Is there a way to declare multiple policies in HCL in one file (without having to rely on the file name) like how you can in terraform. An example would be something like, but vault doesn’t recognize the policy keyword in this example:
No, and further there is no relationship with the filename(policy name) and the actual content. Vault actually combines all of the policies at auth time and applies them all, the names are just for human reference.
The only policy name that is a known name is “default” and even that can be changed to anything you want.
Not really true since all configuration referencing policies does so by name.
Not true, there is also root, response-wrapping and control-group.

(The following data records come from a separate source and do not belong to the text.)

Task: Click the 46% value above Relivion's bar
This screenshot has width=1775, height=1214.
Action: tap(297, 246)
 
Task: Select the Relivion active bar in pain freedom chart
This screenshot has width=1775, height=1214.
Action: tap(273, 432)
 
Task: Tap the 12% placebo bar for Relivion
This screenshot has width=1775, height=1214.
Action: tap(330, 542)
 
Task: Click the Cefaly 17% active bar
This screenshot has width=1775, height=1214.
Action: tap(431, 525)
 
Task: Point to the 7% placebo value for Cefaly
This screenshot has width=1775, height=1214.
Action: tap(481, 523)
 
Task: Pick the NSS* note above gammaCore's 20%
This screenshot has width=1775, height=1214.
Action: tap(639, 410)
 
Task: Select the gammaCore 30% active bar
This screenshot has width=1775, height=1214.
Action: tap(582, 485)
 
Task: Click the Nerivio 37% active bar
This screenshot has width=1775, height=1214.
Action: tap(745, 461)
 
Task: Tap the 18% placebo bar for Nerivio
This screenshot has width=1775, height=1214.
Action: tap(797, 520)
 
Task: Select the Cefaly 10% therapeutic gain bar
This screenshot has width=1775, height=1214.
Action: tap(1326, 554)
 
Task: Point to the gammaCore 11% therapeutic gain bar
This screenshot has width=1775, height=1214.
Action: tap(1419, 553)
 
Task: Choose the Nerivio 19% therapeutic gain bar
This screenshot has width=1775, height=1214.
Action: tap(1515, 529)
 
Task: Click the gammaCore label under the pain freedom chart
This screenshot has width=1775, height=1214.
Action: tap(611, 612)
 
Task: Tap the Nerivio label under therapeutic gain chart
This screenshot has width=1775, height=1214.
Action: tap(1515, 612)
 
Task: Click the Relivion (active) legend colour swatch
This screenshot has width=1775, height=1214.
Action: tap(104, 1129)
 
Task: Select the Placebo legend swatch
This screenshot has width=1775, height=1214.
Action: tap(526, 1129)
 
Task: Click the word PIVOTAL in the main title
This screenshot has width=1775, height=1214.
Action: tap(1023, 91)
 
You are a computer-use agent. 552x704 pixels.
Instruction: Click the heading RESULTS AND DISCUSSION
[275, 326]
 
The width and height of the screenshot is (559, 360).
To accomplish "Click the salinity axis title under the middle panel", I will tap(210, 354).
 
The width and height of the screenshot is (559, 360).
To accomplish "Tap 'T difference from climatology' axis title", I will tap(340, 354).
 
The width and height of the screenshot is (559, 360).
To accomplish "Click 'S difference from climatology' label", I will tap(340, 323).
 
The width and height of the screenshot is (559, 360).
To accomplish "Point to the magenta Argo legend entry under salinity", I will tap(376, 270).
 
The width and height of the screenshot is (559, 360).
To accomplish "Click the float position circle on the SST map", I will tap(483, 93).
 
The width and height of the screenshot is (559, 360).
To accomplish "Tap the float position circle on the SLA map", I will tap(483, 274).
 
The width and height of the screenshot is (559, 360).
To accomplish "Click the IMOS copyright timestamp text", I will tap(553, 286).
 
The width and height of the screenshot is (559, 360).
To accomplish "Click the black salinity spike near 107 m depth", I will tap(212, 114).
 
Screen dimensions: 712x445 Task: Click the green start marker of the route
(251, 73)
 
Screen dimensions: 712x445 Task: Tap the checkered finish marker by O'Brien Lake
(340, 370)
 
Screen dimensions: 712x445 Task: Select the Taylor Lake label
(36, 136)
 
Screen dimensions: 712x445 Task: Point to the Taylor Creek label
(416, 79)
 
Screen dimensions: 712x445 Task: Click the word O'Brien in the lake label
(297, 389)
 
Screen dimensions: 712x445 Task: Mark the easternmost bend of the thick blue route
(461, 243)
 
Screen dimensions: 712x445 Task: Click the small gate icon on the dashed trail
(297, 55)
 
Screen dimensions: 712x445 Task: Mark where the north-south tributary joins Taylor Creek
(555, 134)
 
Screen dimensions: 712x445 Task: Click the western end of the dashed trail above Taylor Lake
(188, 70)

Also not true, the default policy name is special and that specialness can’t be reassigned to a different policy name - although yes, you can change the contents of the default policy.
So the reason why I am trying to do this is because we are trying to deploy vault with the full config as an HCL file(s) dumped into the host (basically infrastructure as data). Do you have any advice as to go around doing this?
Are you confusing different HCL files? The original question is about policies – which is not related to IaC (infrastructure and not configuration) and not the configuration for the Vault service. As long as you have access to your storage then that’s not going to get effected. If you want to manage the HCL Policies you can do that via Ansible or Terraform.
If you’re looking for HCL configuration files for the Vault Service, then you can use Packer to template-ize your configuration and post-install run a script that runs on first run to modify the template to match your IP and other variables. We use this with all of our clusters.